Série de consignes —
[a] Recopiez fidèlement le passage de l'article sur le cuir de T. Rex qui va de « Est-ce vrai ? » à « de son ADN ? », ces deux bornes comprises.
[b] D'après l'article sur le cuir de T. Rex, quel produit cultivé en laboratoire une campagne de marketing présentait-elle en 2023 ?
[c] Dressez la liste des réactions que suscite l'annonce selon l'article sur le cuir de T. Rex.

Texte proposé —
══════════

Est-ce vrai ? Une entreprise affirme pouvoir créer du « cuir de T. Rex » à partir d’ADN de dinosaure
Auteur: Simon Kabbaj
En 2023, une campagne de marketing audacieuse présentait un « steak de mammouth » cultivé en laboratoire. Cette initiative visait à sensibiliser aux impacts des changements climatiques. Aujourd’hui, les mêmes acteurs – l’agence VML et deux startups biotechnologiques – vont encore plus loin : ils affirment pouvoir produire du cuir de Tyrannosaurus Rex à partir de restes fossiles. Présentée comme une alternative luxueuse, éthique et durable, cette annonce suscite à la fois curiosité, enthousiasme et scepticisme scientifique. Mais peut-on réellement créer un cuir de T. Rex à partir de son ADN ?

══════════

Matériel fourni —

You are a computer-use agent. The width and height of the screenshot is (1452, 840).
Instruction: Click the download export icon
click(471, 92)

══════════

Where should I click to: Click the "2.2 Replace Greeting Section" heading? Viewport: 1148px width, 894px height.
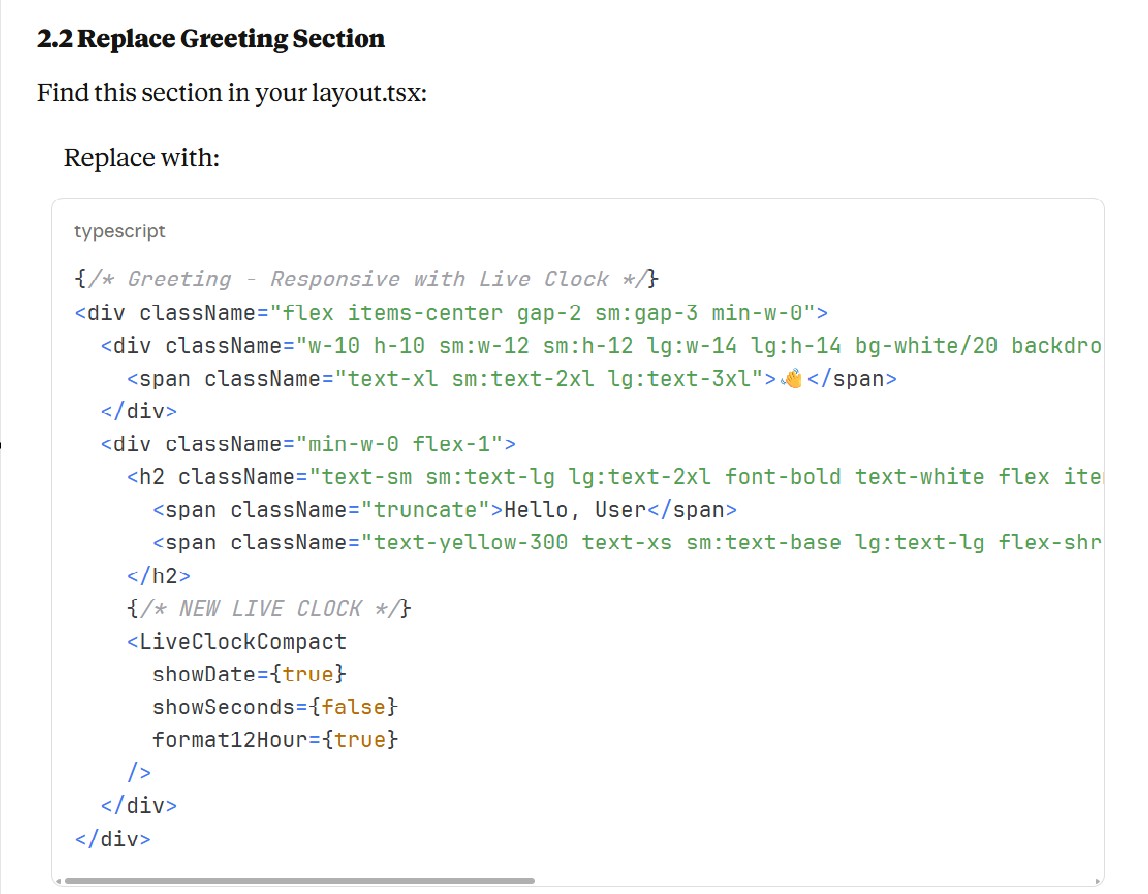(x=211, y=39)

══════════

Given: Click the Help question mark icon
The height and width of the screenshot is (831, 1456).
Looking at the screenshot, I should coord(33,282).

══════════

Corrigé des consignes —
[a]
Est-ce vrai ? Une entreprise affirme pouvoir créer du « cuir de T. Rex » à partir d’ADN de dinosaure
Auteur: Simon Kabbaj
En 2023, une campagne de marketing audacieuse présentait un « steak de mammouth » cultivé en laboratoire. Cette initiative visait à sensibiliser aux impacts des changements climatiques. Aujourd’hui, les mêmes acteurs – l’agence VML et deux startups biotechnologiques – vont encore plus loin : ils affirment pouvoir produire du cuir de Tyrannosaurus Rex à partir de restes fossiles. Présentée comme une alternative luxueuse, éthique et durable, cette annonce suscite à la fois curiosité, enthousiasme et scepticisme scientifique. Mais peut-on réellement créer un cuir de T. Rex à partir de son ADN ?

[b] Un « steak de mammouth ».

[c] La curiosité, l'enthousiasme et le scepticisme scientifique.